• YOUR GOAL:
Only the lines holding the string "computer" are needed; copy each of them from the data.

___ RECORDS TO PROCESS

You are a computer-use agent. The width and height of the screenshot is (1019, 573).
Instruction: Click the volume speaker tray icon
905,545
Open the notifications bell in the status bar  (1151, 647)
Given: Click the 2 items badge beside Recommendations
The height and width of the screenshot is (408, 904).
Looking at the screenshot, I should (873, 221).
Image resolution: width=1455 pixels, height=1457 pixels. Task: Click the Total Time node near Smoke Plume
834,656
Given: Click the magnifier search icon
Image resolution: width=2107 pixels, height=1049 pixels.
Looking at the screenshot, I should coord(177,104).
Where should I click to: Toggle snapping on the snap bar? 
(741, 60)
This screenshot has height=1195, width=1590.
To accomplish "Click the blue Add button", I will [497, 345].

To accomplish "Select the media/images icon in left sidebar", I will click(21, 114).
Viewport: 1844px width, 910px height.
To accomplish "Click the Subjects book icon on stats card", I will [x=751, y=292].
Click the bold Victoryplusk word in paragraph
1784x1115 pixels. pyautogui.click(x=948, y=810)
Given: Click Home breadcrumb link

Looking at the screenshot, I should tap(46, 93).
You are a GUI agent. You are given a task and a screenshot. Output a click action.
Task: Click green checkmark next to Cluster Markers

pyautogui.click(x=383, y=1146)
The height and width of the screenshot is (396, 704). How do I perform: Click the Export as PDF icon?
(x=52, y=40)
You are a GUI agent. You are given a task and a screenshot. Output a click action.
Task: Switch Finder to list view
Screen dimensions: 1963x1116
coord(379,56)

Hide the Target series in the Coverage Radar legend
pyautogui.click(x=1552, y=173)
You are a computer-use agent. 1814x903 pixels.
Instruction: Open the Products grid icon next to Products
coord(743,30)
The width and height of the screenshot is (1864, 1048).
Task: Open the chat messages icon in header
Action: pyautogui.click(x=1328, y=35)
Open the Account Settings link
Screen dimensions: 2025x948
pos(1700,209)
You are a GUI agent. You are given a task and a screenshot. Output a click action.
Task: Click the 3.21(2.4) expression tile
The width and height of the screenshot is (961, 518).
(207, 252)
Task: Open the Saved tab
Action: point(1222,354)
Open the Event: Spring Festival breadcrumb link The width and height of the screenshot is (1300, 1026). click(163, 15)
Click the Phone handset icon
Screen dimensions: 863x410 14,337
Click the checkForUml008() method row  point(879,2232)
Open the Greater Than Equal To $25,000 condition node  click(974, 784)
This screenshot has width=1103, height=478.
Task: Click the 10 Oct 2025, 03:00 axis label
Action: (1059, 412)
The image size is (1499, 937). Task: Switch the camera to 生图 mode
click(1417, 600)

______

• OUTPUT OF THE TASK:
You are a computer-use agent. The width and height of the screenshot is (1019, 573).
You are a computer-use agent. 1814x903 pixels.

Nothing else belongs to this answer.